- 43
Willem Schellinks Amsterdam 1623 - 1678
Description
- Willem Schellinks
- A hawking party, an extensive landscape beyond
- signed lower left: W. Schellinks Ft
- oil on canvas
Provenance
Mark Gilbey Esq.;
With Richard Green, London, from whom acquired by the present owner.
Condition
"This lot is offered for sale subject to Sotheby's Conditions of Business, which are available on request and printed in Sotheby's sale catalogues. The independent reports contained in this document are provided for prospective bidders' information only and without warranty by Sotheby's or the Seller."
Catalogue Note
Willem Schellinks was a keen diarist and it is thanks to this that we have a clear chronology of his career. In 1646, for example, he travelled through France and it was there that he appears to have adopted the habit of painting 'italianate' subjects. He did not actually visit Italy until the early 1660s when he accompanied, as tutor, the 13-year-old son of the Amsterdam merchant Jacob Thierry on a four-year journey through England, France, Italy and Germany. Schellinks was much affected by the landscapes of his countrymen Jan Asselijn and Johannes Lingelbach, whose work he would have seen both in Rome and back in the Low Countries where they sent home a vast array of landscapes bathed in mediterranean light. Schellinks died a rich man, leaving an estate of some 20,000 guilders. After his death, two fellow 'Dutch italianates' (as the group of Dutch artists resident in Rome in the second half of the 17th century became known), Nicolaes Berchem and Frederick de Moucheron, completed many of his unfinished canvases.

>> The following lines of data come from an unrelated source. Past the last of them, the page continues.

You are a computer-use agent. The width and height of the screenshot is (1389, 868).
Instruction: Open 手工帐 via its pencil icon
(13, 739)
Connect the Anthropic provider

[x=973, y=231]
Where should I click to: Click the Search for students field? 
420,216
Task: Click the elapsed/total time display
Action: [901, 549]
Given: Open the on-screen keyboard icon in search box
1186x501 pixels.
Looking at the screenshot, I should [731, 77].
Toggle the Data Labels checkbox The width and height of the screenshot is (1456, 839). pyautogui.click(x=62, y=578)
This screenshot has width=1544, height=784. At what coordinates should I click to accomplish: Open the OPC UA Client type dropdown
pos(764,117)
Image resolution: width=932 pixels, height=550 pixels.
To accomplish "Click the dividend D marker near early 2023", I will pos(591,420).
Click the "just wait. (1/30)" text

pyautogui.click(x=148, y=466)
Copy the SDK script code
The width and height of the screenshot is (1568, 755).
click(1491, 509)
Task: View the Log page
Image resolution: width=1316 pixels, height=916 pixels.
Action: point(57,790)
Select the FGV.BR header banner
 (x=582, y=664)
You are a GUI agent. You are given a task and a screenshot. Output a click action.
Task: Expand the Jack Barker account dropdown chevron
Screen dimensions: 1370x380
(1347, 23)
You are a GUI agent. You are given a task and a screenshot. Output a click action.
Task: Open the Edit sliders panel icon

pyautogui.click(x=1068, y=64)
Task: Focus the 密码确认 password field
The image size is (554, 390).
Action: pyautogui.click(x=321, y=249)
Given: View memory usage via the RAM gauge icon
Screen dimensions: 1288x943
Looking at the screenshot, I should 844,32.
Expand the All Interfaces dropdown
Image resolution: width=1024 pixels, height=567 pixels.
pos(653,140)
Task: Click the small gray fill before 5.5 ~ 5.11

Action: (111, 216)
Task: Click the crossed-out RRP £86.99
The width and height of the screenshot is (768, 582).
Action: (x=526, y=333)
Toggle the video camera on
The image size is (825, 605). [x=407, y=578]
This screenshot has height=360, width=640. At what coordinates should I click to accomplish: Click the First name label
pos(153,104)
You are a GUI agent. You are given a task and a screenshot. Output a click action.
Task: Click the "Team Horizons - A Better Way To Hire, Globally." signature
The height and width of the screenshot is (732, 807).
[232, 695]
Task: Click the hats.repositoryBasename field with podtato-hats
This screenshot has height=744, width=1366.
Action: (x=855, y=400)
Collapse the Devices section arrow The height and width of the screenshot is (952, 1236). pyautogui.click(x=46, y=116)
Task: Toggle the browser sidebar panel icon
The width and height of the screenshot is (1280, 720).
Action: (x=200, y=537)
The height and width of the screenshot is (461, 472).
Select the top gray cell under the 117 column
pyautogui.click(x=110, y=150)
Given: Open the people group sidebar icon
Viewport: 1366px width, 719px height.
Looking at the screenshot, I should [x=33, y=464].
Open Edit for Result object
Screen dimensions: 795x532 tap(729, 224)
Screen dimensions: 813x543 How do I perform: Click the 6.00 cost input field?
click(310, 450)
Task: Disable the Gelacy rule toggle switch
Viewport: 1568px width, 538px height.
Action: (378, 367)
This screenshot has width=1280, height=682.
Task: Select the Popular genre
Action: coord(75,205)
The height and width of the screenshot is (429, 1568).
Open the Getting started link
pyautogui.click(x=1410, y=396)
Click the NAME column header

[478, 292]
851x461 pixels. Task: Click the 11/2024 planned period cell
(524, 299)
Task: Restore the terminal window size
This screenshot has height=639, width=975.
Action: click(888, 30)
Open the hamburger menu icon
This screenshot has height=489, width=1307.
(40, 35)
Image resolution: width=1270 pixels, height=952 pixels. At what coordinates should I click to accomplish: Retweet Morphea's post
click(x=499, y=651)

A sense of the exotic permeates this hunting scene. In the background an elephant and a rhinoceros, beasts that had always aroused wonder and symbolised faraway lands, are locked in battle. The portrayal of the exotic also extends to the huntsmen. Though Schellinks is not thought to have left Europe, he would have been familiar with the dress of the East. Contact with the Ottoman Empire meant that Turkish costumes were well-known, while a vague picture of Indian life was presented through Moghul miniatures which are known to have been readily found in seventeenth-century Holland. The horsemen could well derive from these miniatures, in the same way that several Rembrandt drawings, for example the ones found in London in the British Museum, are based on Moghul originals.1
1. M. Royalton-Kisch, Drawings by Rembrandt and his Circle in the British Museum, London 1992, p. 151, cat. no. 67, reproduced p. 152.